Komisioner KPU dan Bawaslu Sebaiknya Dipilih Presiden

Cahya Mulyana
21/2/2022 00:00
Komisioner KPU dan Bawaslu Sebaiknya Dipilih Presiden
Komisi Pemilihan Umum(DOK MI)

TERSEBAR luas nama calon anggota Komisi Pemilihan Umum (KPU) dan Badan Pengawas Pemilihan Umum (Bawaslu) disebut sudah disepakati partai-partai di DPR sebelum proses pemilihan. Stigma pimpinan dua lembaga itu ditumpangi kepentingan politik pun semakin menguat.

Anggota Dewan Pembina Perkumpulan untuk Pemilu dan Demokrasi (Perludem) Titi Anggraini pun menyarankan pemilihan komisioner KPU-Bawaslu harus diubah. Prosesnya jangan lagi melalui kesepakatan politik lewat DPR.

"Lebih baik ke depannya, Presiden langsung mengusulkan tujuh dan lima nama anggota KPU dan Bawaslu kepada DPR," katanya kepada Media Indonesia, Minggu (20/2).

Ia mengatakan saat ini poses seleksi yang memberikan kewenangan pada DPR untuk menentukan nama-nama calon anggota KPU dan Bawaslu. Akibatnya memicu interaksi dan lobi-lobi politik antara calon dan partai-partai parlemen. "Banyak yang menghaluskannya dengan istilah bagian dari komunikasi politik, padahal jelas hal itu adalah bagian dari lobi," terangnya.

Akan tetapi, lanjut dia, semestinya DPR tetap menempatkan prosedur uji kelayakan dan kepatutan sebagai penentu akhir keterpilihan calon. Bukan hanya sebagai bentuk penghargaan pada ikhtiar para calon, namun juga bentuk akuntabilitas pada publik untuk memperlakukan setiap calon secara adil dan bertanggung jawab.
++++++++++
- **Yang Perlu Dikerjakan**
- A) Apa jabatan Titi Anggraini menurut artikel tentang seleksi KPU dan Bawaslu?
- B) Salin ulang tanpa perubahan sebagian artikel tentang seleksi KPU dan Bawaslu. Awali dari kata-kata yang memuat "TERSEBAR luas nama" dan berhenti setelah "politik lewat DPR.".
++++++++++
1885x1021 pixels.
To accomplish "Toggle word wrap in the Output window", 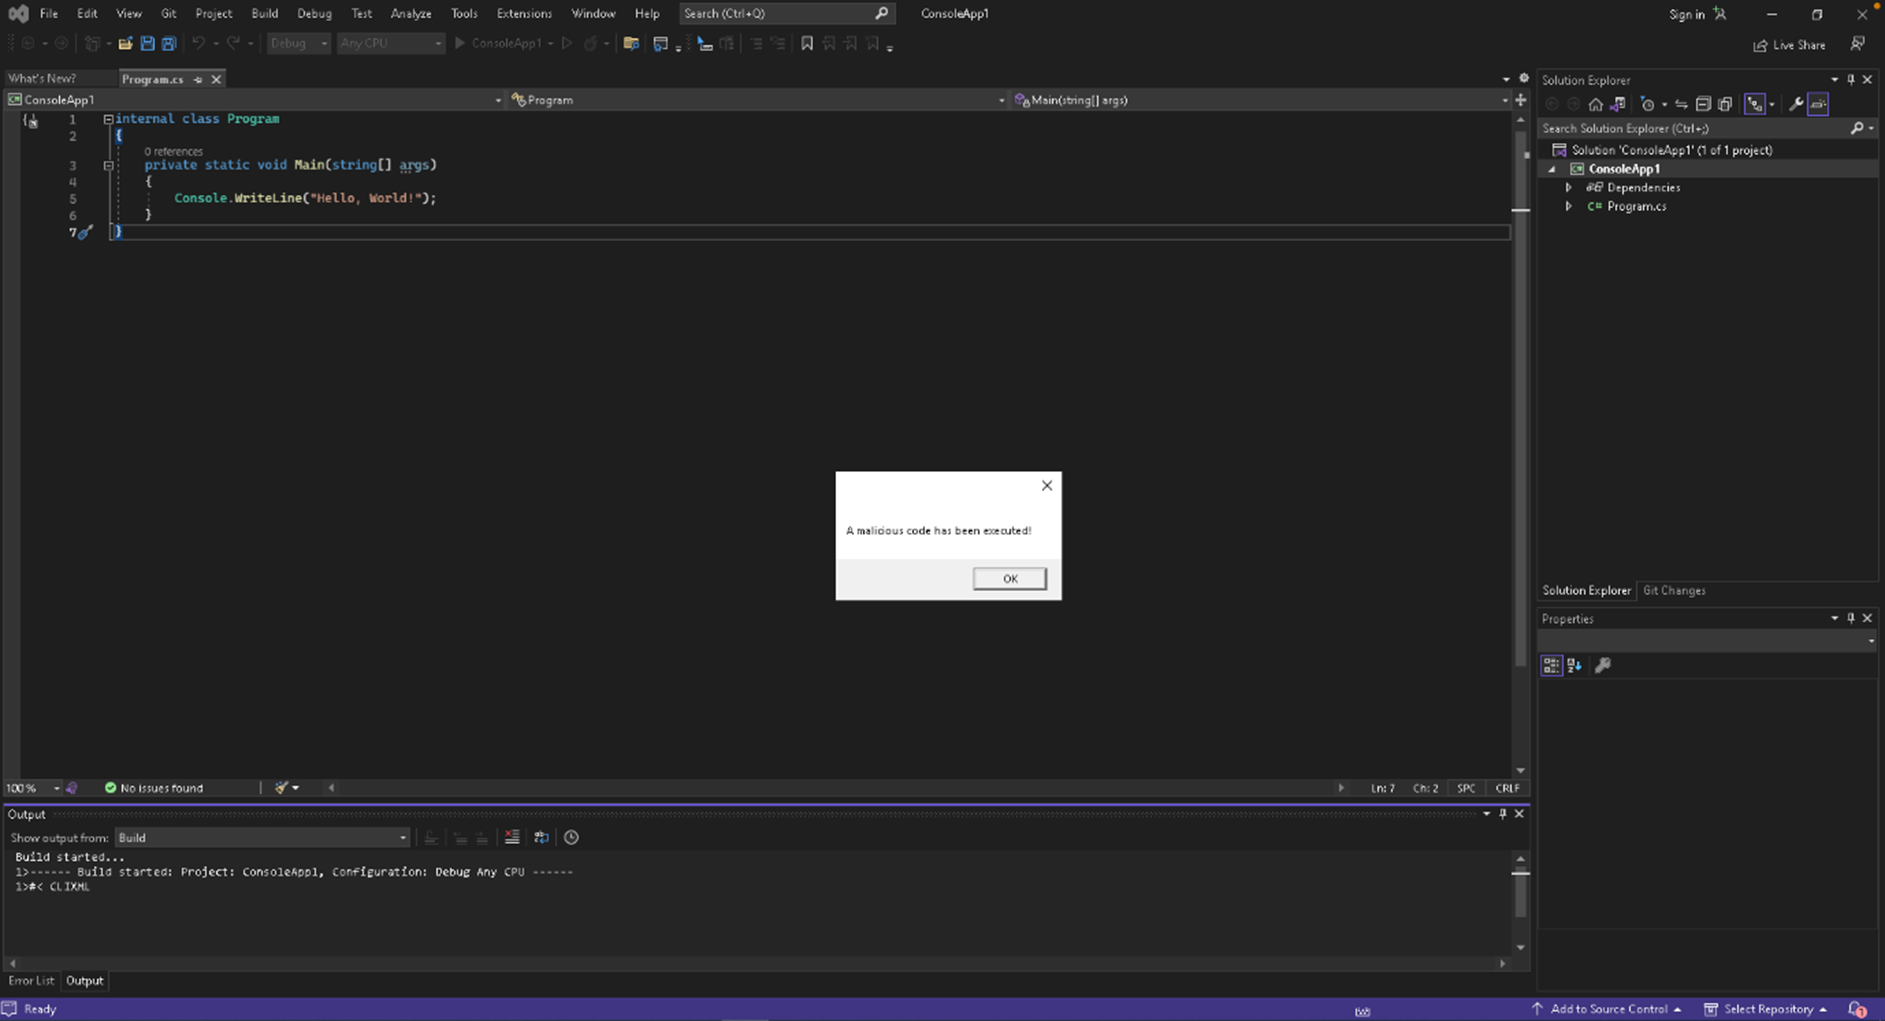I will coord(541,838).
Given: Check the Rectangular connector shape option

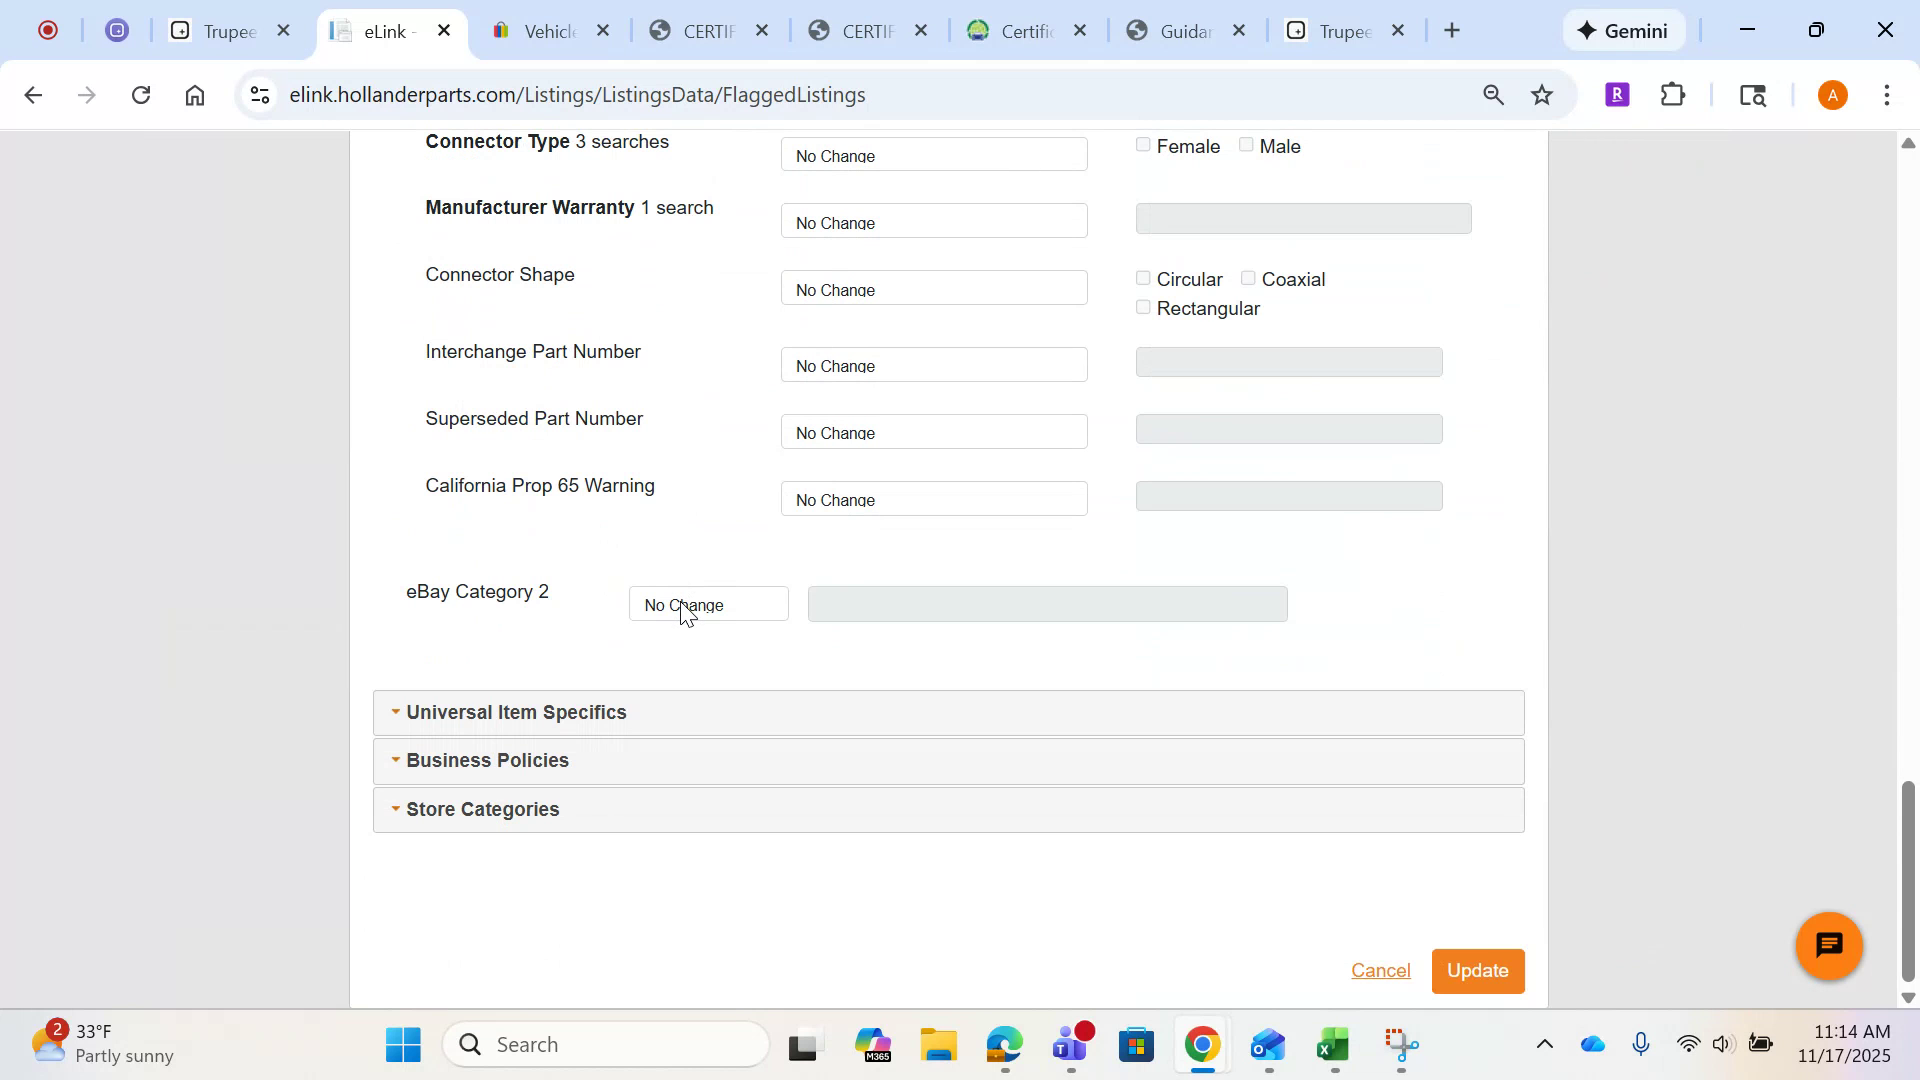Looking at the screenshot, I should 1143,307.
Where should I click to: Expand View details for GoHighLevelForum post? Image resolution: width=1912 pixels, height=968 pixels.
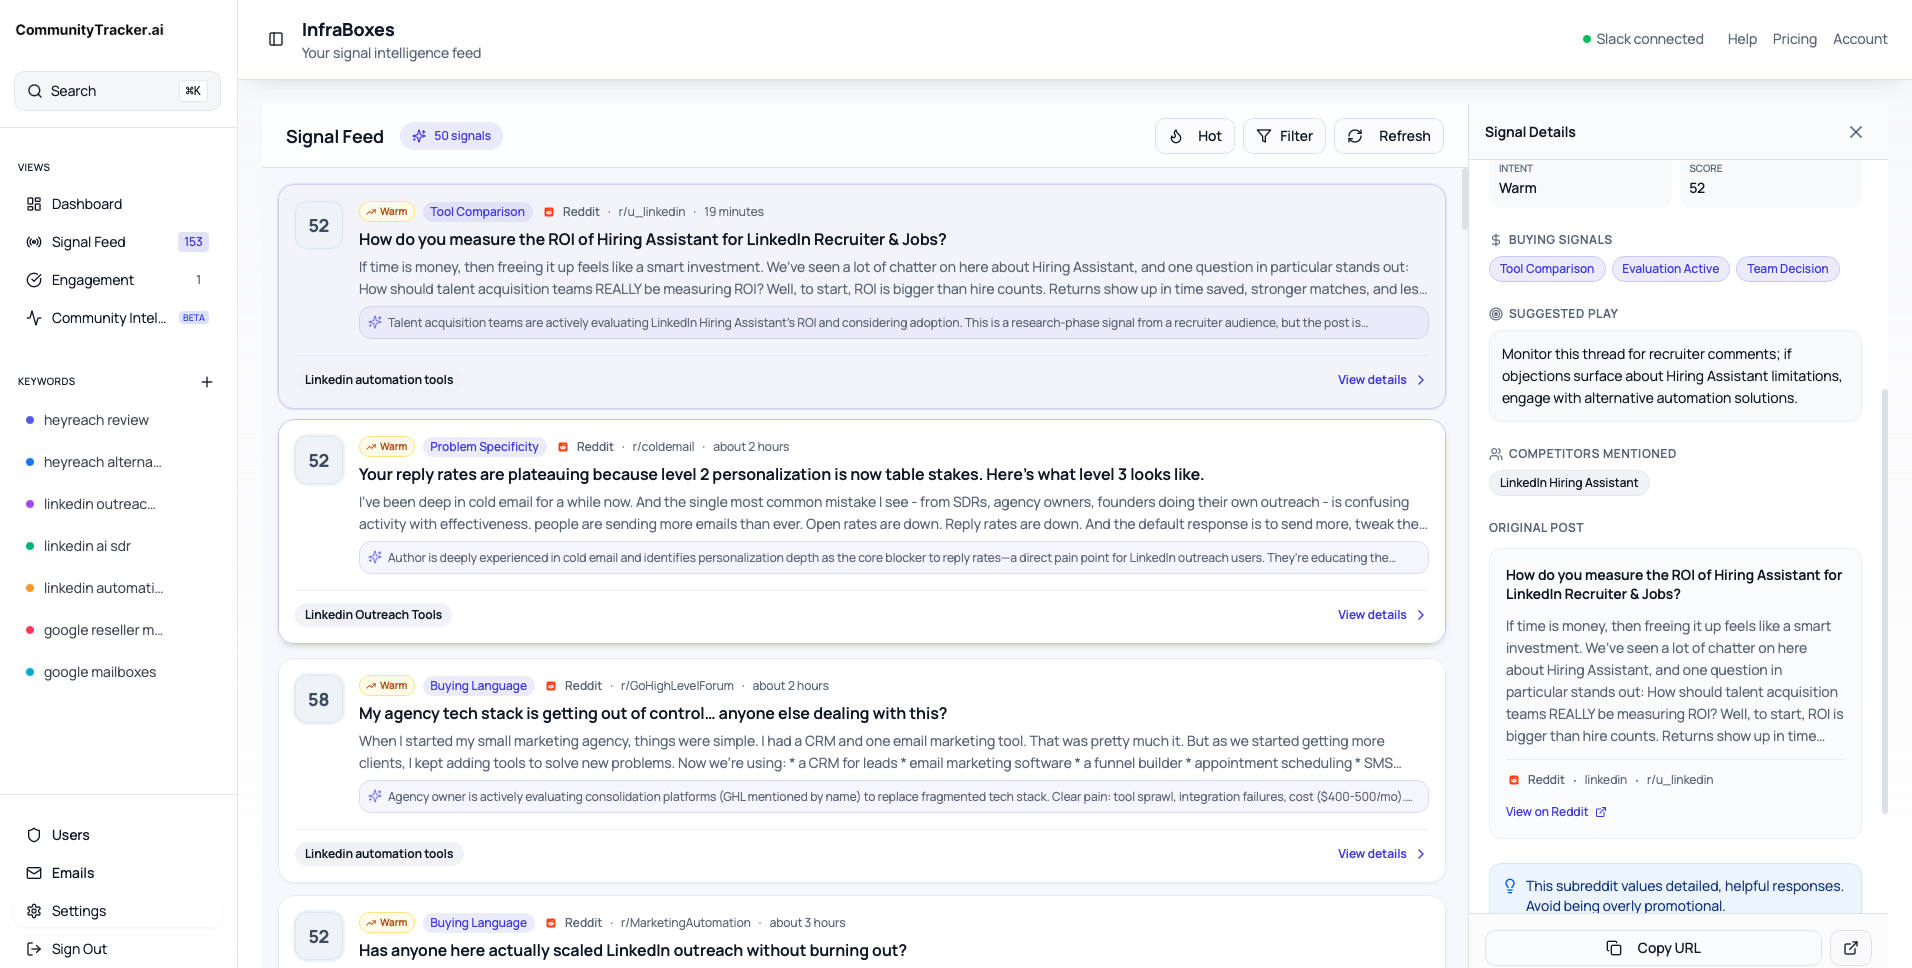click(1380, 854)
++++++++++
- **Daftar Jawaban**
- A) Anggota Dewan Pembina Perkumpulan untuk Pemilu dan Demokrasi (Perludem).

- B)
TERSEBAR luas nama calon anggota Komisi Pemilihan Umum (KPU) dan Badan Pengawas Pemilihan Umum (Bawaslu) disebut sudah disepakati partai-partai di DPR sebelum proses pemilihan. Stigma pimpinan dua lembaga itu ditumpangi kepentingan politik pun semakin menguat.

Anggota Dewan Pembina Perkumpulan untuk Pemilu dan Demokrasi (Perludem) Titi Anggraini pun menyarankan pemilihan komisioner KPU-Bawaslu harus diubah. Prosesnya jangan lagi melalui kesepakatan politik lewat DPR.